Desenvolvimento

Após período de estabilidade, conta de luz volta a ter cobrança extra

Bandeira amarela é acionada em maio por causa da redução das chuvas

A conta de luz vai ficar um pouco mais cara em maio: a Agência Nacional de Energia Elétrica anunciou nesta sexta-feira (24) a adoção da bandeira tarifária amarela, após quatro meses seguidos com cobrança sem adicional.

A mudança representa um custo extra de R$ 1,88 a cada 100 kWh consumidos.

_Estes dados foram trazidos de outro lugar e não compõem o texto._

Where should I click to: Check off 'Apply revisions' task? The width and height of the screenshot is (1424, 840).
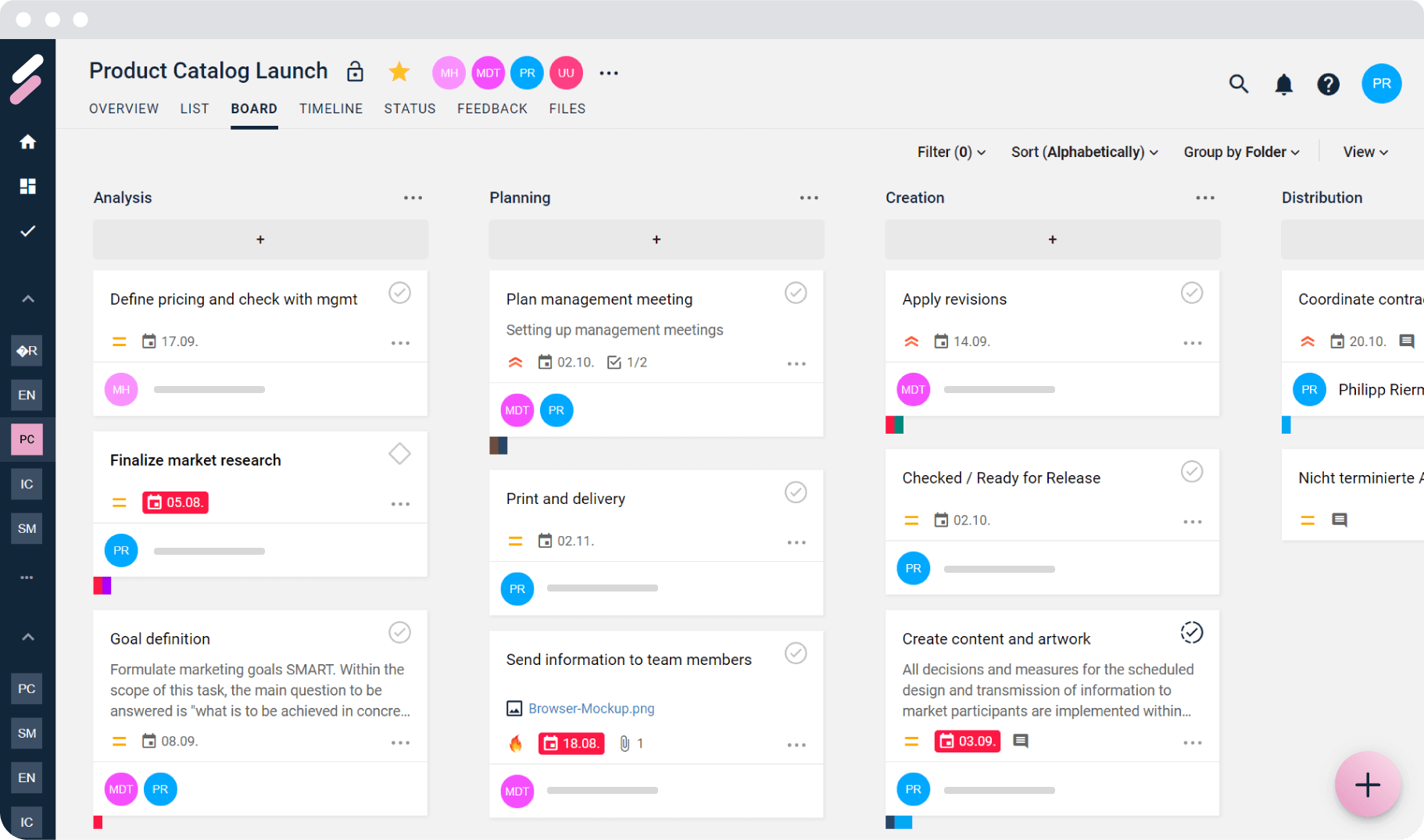pyautogui.click(x=1191, y=293)
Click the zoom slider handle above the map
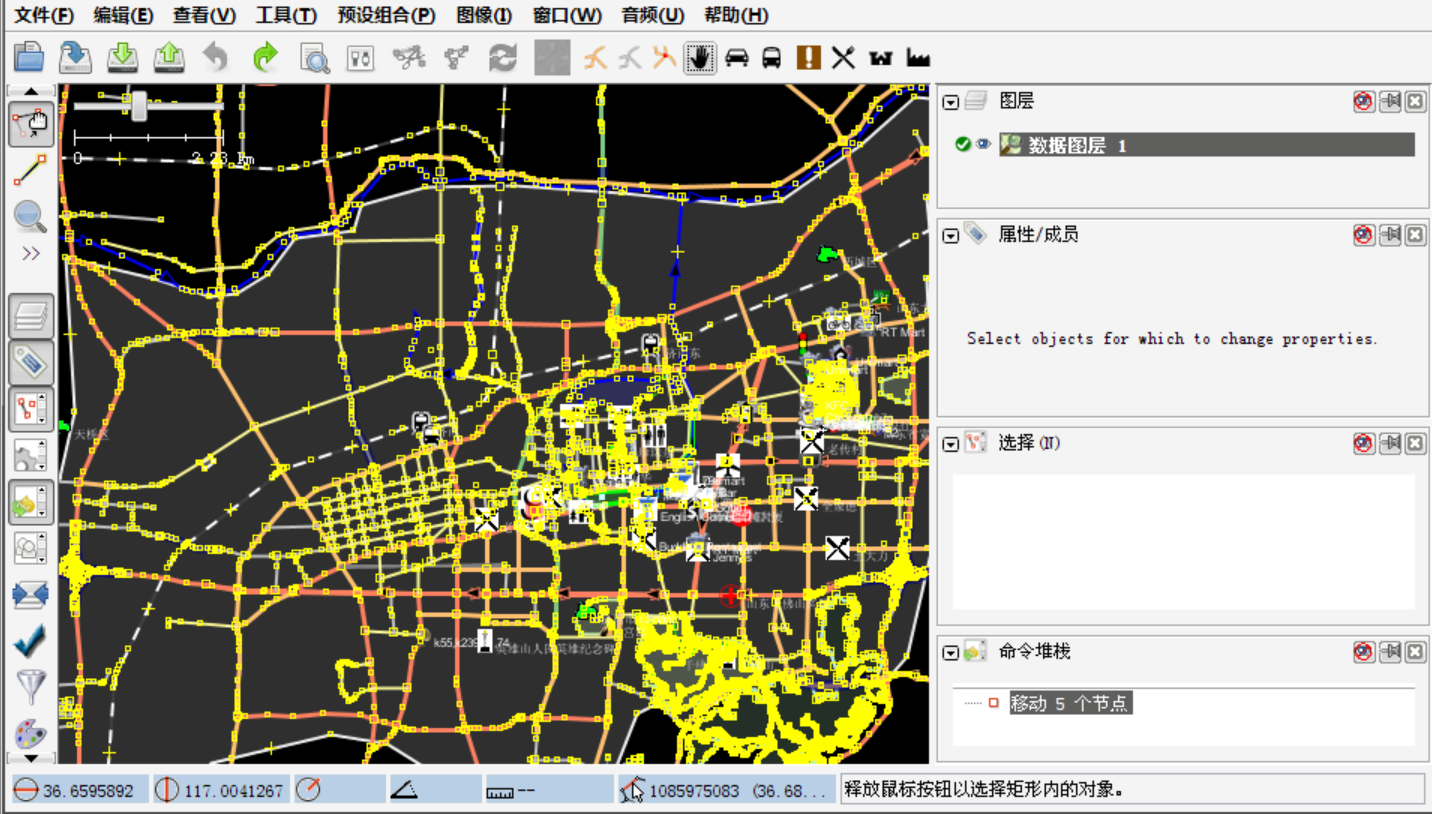The image size is (1432, 814). point(140,105)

Na prática, uma residência com consumo médio de 187 kWh — padrão registrado em fevereiro, segundo a Empresa de Pesquisa Energética — terá acréscimo aproximado de R$ 3,52 na fatura.

De acordo com a Aneel, a alteração ocorre por causa da redução das chuvas na transição do período chuvoso para o seco, o que diminui a geração de energia nas hidrelétricas. Com isso, há necessidade de acionar usinas termelétricas, que têm custo mais elevado.

Entre janeiro e abril, o país operou com bandeira verde, cenário considerado favorável devido aos níveis satisfatórios dos reservatórios. Agora, com a piora nas condições de geração, o sistema de bandeiras volta a indicar cobrança adicional.

Criado para refletir os custos reais da produção de energia, o sistema funciona por cores: quando a geração está mais barata, não há cobrança extra; já em períodos de maior custo, como com o uso de termelétricas, entram em vigor as bandeiras amarela ou vermelha.

Atualmente, os valores adicionais são divididos em quatro níveis: a bandeira verde não gera custo extra; a amarela adiciona R$ 1,88 a cada 100 kWh; a vermelha patamar 1 cobra R$ 4,46; e a vermelha patamar 2 chega a R$ 7,87 para o mesmo consumo.

Em nota, a Aneel orienta que os consumidores adotem hábitos conscientes para evitar desperdício de energia, o que pode ajudar a reduzir o impacto no orçamento e contribuir para a sustentabilidade do setor elétrico.